A ces difficultés générales se ioignent des obstacles particuliers qui appartenaient au caractère du jeune prince. Avec des qualités heureuses, il avait tous les défauts qui résistent le plus au frein de la discipline: un naturel hautain, qui s'offensait des remontrances et s'indignait des contradictions; une humeur violente et inégale, qui se manifestait tantôt par l'emportement, tantôt par le caprice; une disposition secrète à mépriser les hommes, qui perçait à tout moment : voilà ce que l'instituteur eut à combattre, ce que lui seul peut-être pouvait surmonter. Il y avait deux écueils également à craindre pour lui, et où viennent échouer presque tous ceux qui se condamnent à élever la jeunesse : c'était, ou de céder par lassitude et par faiblesse à des penchants difficiles à rompre, ou d'aigrir et de révolter sans retour une âme si prompte et si fière, en la heurtant avec trop peu de

ménagement. Mais Fénelon ne pouvait pas être dur, et il sut n'être pas faible. Il n'ignorait pas que dans tous les caractères il y a une impulsion irrésistible dont on ne peut briser le ressort, mais que l'on peut tromper et détourner par degrés en la dirigeant vers un but. Le duc de Bourgogne avait l'âme impérieuse et pleine de tous les désirs de la domination. Son maître sut tourner cette disposition dangereuse au profit de l'humanité et de la vertu. Sans trop blâmer son élève de se croire fait pour commander aux hommes, il lui fit sentir combien son orgueil se proposait peu de chose en ne voulant d'autre empire que celui dont il recueillerait l'héritage, comme on hérite du patri moine de ses pères, au lieu d'ambitionner cet autre empire fait pour les âmes vraiment privilégiées, et fondé sur les talents qu'on admire et sur les vertus qu'on adore. Il s'emparait ainsi de cette âme dont la sensibilité impétueuse ne demandait qu'un aliment. Il l'enivrait du plaisir si touchant que l'on goûte à être aimé, du pouvoir si noble que l'on exerce en faisant du bien, de la gloire si rare que l'on obtient en se commandant à soi-même. Lorsque le prince tombait dans ces emportements dont il n'était que trop susceptible, on laissait passer ce moment d'orage où la raison n'aurait pas été entendue. Mais dès ce moment tout ce qui l'approchait avait ordre de le servir en silence, et de lui montrer un visage morne. Ses exercices même étaient suspendus; il semblait que personne n'osât plus communiquer avec lui, et qu'on ne le crût plus digne d'aucune occupation raisonnable. Bientôt le jeune homme, épouvanté de sa solitude, troublé de l'effroi qu'il inspirait, ne pouvant plus vivre avec lui ni avec les autres, venait demander grâce et prier qu'on le réconciliât avec lui-même. C'est alors que l'habile maître, profitant de ses avantages, faisait sentir au prince toute la honte de ses fureurs, lui montrait combien il est triste de se faire craindre et de s'entourer de la consternation. Sa voix paternelle pénétrait dans un cœur ouvert à la vérité et au repentir, et les larmes de son élève arrosaient ses mains. Ainsi c'était toujours dans l'âme du prince qu'il prenait les armes dont il combattait ses défauts: il ne l'éclairait que par le témoignage de sa conscience, et ne le punissait qu'en le faisant rougir de lui-même. Cette espèce de châtiment est sans doute la plus salutaire; car l'humiliation qui nous vient d'autrui est un outrage; celle qui vient de nous est une leçon.
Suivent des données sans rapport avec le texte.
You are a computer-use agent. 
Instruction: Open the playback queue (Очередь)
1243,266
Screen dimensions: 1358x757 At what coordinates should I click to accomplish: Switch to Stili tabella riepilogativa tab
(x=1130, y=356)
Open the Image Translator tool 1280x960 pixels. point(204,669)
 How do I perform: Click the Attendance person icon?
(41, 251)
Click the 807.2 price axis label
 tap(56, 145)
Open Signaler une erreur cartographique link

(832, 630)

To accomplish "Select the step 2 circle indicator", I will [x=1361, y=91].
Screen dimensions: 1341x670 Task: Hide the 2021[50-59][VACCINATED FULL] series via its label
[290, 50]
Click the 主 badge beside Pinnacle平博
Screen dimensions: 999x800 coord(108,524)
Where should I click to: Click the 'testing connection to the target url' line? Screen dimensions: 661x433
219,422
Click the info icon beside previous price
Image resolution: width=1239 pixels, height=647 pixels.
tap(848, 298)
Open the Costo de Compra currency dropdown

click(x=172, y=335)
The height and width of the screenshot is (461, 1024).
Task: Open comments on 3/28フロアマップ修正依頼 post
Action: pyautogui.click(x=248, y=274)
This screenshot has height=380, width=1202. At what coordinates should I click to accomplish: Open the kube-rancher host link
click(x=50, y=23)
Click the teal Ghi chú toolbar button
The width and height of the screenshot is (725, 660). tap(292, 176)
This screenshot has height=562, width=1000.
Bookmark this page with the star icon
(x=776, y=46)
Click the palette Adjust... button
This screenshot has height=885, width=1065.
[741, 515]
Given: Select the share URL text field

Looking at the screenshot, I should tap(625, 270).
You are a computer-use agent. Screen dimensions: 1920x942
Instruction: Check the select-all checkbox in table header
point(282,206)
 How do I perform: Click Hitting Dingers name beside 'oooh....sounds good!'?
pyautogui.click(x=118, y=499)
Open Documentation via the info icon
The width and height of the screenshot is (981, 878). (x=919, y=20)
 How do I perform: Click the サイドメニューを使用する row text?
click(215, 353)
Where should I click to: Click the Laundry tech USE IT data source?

Il n'opposait pas un art moins heureux à la légèreté de l'esprit et aux inégalités de l'humeur. La jeunesse est avide d'apprendre, mais se lasse aisément de l'étude : un travail suivi lui coûte, il coûte même

à la maturité. Fénelon, pour fixer l'inconstance naturelle de son disciple, semblait toujours consulter ses goûts, que pourtant il faisait naître. Une conversation qui paraissait amenée sans dessein, mais qui toujours en avait un, réveillait la curiosité ordinaire à cet âge, et donnait à une étude nécessaire l'air d'une découverte agréable. Ainsi passaient successivement sous ses yeux toutes les connaissances qu'il devait acquérir, et qu'on faisait ressembler à des grâces qu'on lui accordait, dont le refus même devenait une punition. L'adresse du maître mettait de l'ordre et de la suite dans ce travail en paraissant n'y mettre que de la variété. Le prince s'accoutumait à l'application, et sentait le prix du savoir. Un des secrets de l'instituteur était de paraître toujours le traiter en homme, et jamais en enfant. On gagne beaucoup à donner à la jeunesse une haute opinion de ce qu'elle peut faire; elle vous croit aisément quand vous lui montrez de l'estime. Cet âge n'a que la candeur de l'amour-propre, et n'en a pas les défiances.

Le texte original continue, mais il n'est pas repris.